## Actions to take:
(a) Extract the passage of the investment trust's half-yearly report that opens with the words containing "The Directors are" and closes with "would continue as a going concern.", copying it word for word.
(b) Extend the investment trust's half-yearly report by writing what comes after its final sentence.

[Start of Excerpt to read]

Principal Risks and Uncertainties
The Board regularly reviews the principal risks and
uncertainties which it has identified, together with the mitigation
actions it has established to manage the risks. These are set out
within the Strategic Report contained within the Annual Report for
the year ended 31 October 2017. The Board has identified the
principal risks and uncertainties facing that Company which can be
summarised under the following headings:
-- Investment strategy and objectives
-- Investment management
-- Income/dividends
-- Financial obligations
-- Gearing
-- Regulatory
-- Operational
The Company's principal risks and uncertainties have not changed
materially since the date of the Annual Report and are not expected
to change materially for the remaining six months of the Company's
financial year.
Going Concern
The Company's assets consist substantially of equity shares in
companies traded on the London Stock Exchange which are, in most
circumstances, realisable within a short timescale. The Board has
set limits for borrowing and regularly reviews actual exposures,
cash flow projections and compliance with banking covenants. As
such, the Directors believe that the Company has adequate financial
resources to continue in operational existence for the foreseeable
future and at least 12 months from the date of this Report.
As explained in the Chairman's Statement, the Board has
announced proposals for the merger of the Company with Standard
Life UK Smaller Companies Trust plc ("SLS"), an investment trust
with a similar mandate managed by the Company's Manager. As stated
in the Chairman's Statement, the Board believes there are a number
of benefits of the merger. The merger would be effected by way of a
scheme of reconstruction of the Company under section 110 of the
Insolvency Act 1986 resulting in the voluntary liquidation of the
Company and a roll-over of shares in the Company into SLS.
The Directors are aware that should this transaction proceed to
completion, the Company will no longer exist as a corporate entity.
In accordance with accounting standards, this obviously constitutes
a material uncertainty that may cast significant doubt upon the
Company's ability to continue as a going concern. The Directors
clearly still consider that in the event that the merger doesn't
proceed, the Company would continue as a going concern.
Performance to 30 April 2018
1 year return 3 year return 5 year return
Total return* % % %
------------------------------- -------------- -------------- --------------
Share price 27.5 52.9 66.8
Net asset value per share 19.1 46.4 90.9
FTSE SmallCap Index (ex IC's) 6.1 34.7 84.3
------------------------------- -------------- -------------- --------------
* The total return for share price and net asset value is
calculated on the basis of reinvesting dividends to shareholders on
the ex-dividend date.
Source: Aberdeen Fund Managers Limited, Morningstar &
Factset
On behalf of the Board
James Barnes
Chairman
22 June 2018
INDEPENT REVIEW REPORT TO DUNEDIN SMALLER COMPANIES INVESTMENT
TRUST PLC
Conclusion
We have been engaged by the Company to review the condensed set
of financial statements in the Half-Yearly Financial Report for the
six months ended 30 April 2018 which comprises the Condensed
Statement of Comprehensive Income, Condensed Statement of Financial
Position, Condensed Statement of Changes in Equity and Condensed
Statement of Cash Flows and the related explanatory notes.

[End of Excerpt to read]
[Start of Extracted information]

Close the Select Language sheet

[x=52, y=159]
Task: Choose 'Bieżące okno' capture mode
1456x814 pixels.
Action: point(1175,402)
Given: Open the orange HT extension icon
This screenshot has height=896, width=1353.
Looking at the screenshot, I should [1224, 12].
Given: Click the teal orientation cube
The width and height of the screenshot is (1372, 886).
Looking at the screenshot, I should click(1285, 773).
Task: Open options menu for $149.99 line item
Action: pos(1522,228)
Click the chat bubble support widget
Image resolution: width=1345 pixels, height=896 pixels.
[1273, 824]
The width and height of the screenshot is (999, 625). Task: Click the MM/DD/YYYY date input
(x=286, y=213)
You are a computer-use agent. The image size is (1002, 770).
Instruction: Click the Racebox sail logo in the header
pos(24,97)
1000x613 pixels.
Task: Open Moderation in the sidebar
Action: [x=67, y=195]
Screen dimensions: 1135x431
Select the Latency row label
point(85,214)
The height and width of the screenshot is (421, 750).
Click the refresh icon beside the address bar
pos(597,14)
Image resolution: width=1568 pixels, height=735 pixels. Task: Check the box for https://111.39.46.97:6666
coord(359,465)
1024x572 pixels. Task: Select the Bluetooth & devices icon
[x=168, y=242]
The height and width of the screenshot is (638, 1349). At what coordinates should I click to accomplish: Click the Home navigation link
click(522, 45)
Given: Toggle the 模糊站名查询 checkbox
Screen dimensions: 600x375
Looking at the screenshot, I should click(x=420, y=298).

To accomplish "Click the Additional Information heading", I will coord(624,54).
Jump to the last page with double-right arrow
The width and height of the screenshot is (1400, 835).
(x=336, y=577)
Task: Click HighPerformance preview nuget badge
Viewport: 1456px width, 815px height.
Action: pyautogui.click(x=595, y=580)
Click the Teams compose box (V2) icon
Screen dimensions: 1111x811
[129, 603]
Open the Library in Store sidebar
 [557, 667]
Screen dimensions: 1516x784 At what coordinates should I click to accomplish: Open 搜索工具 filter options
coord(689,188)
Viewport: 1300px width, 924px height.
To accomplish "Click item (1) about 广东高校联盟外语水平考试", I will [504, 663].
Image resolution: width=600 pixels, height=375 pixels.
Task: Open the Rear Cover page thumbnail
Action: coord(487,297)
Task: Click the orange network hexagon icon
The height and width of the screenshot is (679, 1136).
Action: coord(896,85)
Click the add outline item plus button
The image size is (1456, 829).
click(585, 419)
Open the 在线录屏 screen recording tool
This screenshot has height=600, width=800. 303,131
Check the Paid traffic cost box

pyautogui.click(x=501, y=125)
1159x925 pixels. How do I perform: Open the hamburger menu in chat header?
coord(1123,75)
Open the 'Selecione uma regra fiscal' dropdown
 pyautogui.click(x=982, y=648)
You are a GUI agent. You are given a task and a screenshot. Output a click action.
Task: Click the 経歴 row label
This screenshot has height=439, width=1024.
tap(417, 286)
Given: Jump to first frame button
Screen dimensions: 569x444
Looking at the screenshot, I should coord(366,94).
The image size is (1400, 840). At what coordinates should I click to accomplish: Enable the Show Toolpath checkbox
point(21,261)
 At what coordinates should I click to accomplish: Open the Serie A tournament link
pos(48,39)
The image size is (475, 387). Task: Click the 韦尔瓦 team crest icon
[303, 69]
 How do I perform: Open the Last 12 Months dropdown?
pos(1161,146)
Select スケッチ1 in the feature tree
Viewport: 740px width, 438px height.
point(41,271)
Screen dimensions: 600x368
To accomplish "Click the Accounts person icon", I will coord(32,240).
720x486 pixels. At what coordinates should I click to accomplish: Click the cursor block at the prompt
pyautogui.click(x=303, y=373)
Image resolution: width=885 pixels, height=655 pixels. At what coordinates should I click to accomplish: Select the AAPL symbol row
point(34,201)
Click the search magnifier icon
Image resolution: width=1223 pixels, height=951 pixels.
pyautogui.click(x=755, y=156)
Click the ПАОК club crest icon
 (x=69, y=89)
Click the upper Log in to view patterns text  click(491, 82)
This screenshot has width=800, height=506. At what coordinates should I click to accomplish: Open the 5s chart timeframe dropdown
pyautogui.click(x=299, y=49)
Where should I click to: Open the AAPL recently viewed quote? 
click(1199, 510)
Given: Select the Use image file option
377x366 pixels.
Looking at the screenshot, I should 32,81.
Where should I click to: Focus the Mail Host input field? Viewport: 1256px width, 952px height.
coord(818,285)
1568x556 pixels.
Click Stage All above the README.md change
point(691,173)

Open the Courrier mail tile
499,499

[End of Extracted information]

## Answer set:
(a)
The Directors are aware that should this transaction proceed to
completion, the Company will no longer exist as a corporate entity.
In accordance with accounting standards, this obviously constitutes
a material uncertainty that may cast significant doubt upon the
Company's ability to continue as a going concern. The Directors
clearly still consider that in the event that the merger doesn't
proceed, the Company would continue as a going concern.

(b)
Based on our review, nothing has come to our attention that
causes us to believe that the condensed set of financial statements
in the Half-Yearly Financial Report for the six months ended 30
April 2018 is not prepared, in all material respects, in accordance
with FRS 104 'Interim Financial Reporting' and the Disclosure
Guidance and Transparency Rules (the "DTR") of the UK's Financial
Conduct Authority (the "UK FCA").
Material Uncertainty Related to Going Concern
We draw attention to note 1(b) of the financial statements which
indicates that the Board has announced proposals for the merger of
the Company with Standard Life UK Smaller Companies Trust plc
("SLS"). The merger would result in the voluntary liquidation of
the Company and a roll-over of shares in the Company into SLS. The
proposed transaction gives rise to a material uncertainty that may
cast significant doubt upon the ability of the Company to continue
as a going concern. Our conclusion is not modified in respect of
this matter.
Scope of Review
We conducted our review in accordance with International
Standard on Review Engagements (UK and Ireland) 2410 'Review of
Interim Financial Information Performed by the Independent Auditor
of the Entity' issued by the Auditing Practices Board for use in
the UK. A review of interim financial information consists of
making enquiries, primarily of persons responsible for financial
and accounting matters, and applying analytical and other review
procedures. We read the other information contained in the
Half-Yearly Financial Report and consider whether it contains any
apparent misstatements or material inconsistencies with the
information in the condensed set of financial statements.
A review is substantially less in scope than an audit conducted
in accordance with International Standards on Auditing (UK) and
consequently does not enable us to obtain assurance that we would
become aware of all significant matters that might be identified in
an audit. Accordingly, we do not express an audit opinion.
Directors' Responsibilities
The Half-Yearly Financial Report is the responsibility of, and
has been approved by, the Directors. The Directors are responsible
for preparing the Half-Yearly Financial Report in accordance with
the DTR of the UK FCA.
The annual financial statements of the Company are prepared in
accordance with UK Accounting Standards and applicable law (UK
Generally Accepted Accounting Practice), including FRS 102 'The
Financial Reporting Standard applicable in the UK and Republic of
Ireland'. The Directors are responsible for preparing the condensed
set of financial statements included in the Half-Yearly Financial
Report in accordance with FRS 104 'Interim Financial
Reporting'.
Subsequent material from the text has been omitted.